Netflix explores low-cost, ad-supported plans after years of resistance


In this photo illustration the Netflix in App Store logo seen displayed on a smartphone screen.

Raphael Henrique | SOPA Images | Light flare | Getty Images

After years of resisting ads on its streaming service, Netflix is ​​now “open” to offering low-cost tiers with ads, co-CEO Reed Hastings said Tuesday.

Hastings has long been opposed to adding ads or other promotions to the platform, but said on the company’s pre-recorded earnings conference call that it “made a lot of sense” to offer customers a cheaper option.

“Those who have followed Netflix will know that I have been against the complexity of advertising and a huge fan of subscription simplicity,” Hastings said. “But as much as I’m a fan of that, I’m a bigger fan of consumer choice, and allowing consumers who would like a lower price and who are ad-tolerant to get what they want makes a lot of sense. .”

The option probably wouldn’t be available on the service for another year or two, Hastings said. A new level ad-supported has a lot of profit potential for Netflix, which announced its first loss of subscribers in more than a decade on Tuesday.

Netflix cited growing competition from recent streaming launches by traditional entertainment companies, as well as rampant password sharing, inflation and the ongoing Russian invasion of Ukraine for the recent drop in paid subscriptions.

In an effort to attract more subscribers, Netflix has increased its spending on content, especially on Originals.

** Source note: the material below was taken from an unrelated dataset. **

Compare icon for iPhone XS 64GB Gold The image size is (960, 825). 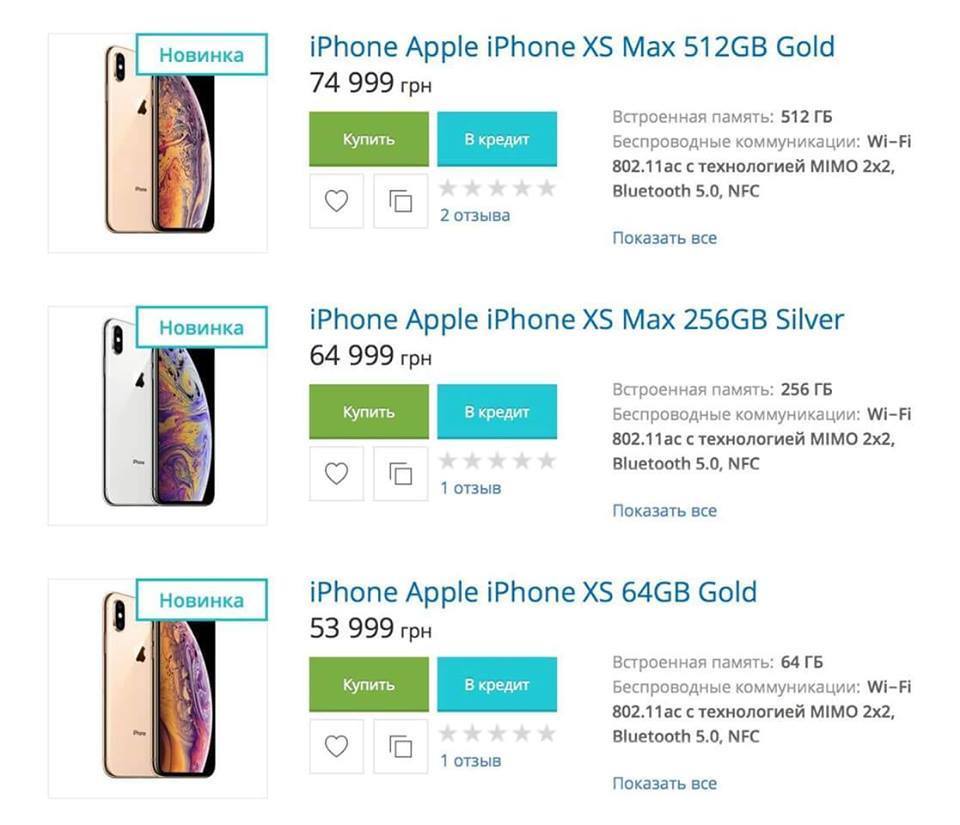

To pay for it, the company raised the prices of its service. Netflix said these price changes helped boost revenue but were partly responsible for losing 600,000 subscribers in the United States and Canada in the last quarter.

A lower-tier option that includes ads could keep some consumers price-conscious with the service and provide Netflix with a different way to raise funds.

“It’s pretty clear that it works for Hulu. Disney does it. HBO has it,” Hastings said. “I don’t think we have much doubt that it works.”


cnbc Business

Not all news on the site expresses the point of view of the site, but we transmit this news automatically and translate it through programmatic technology on the site and not from a human editor.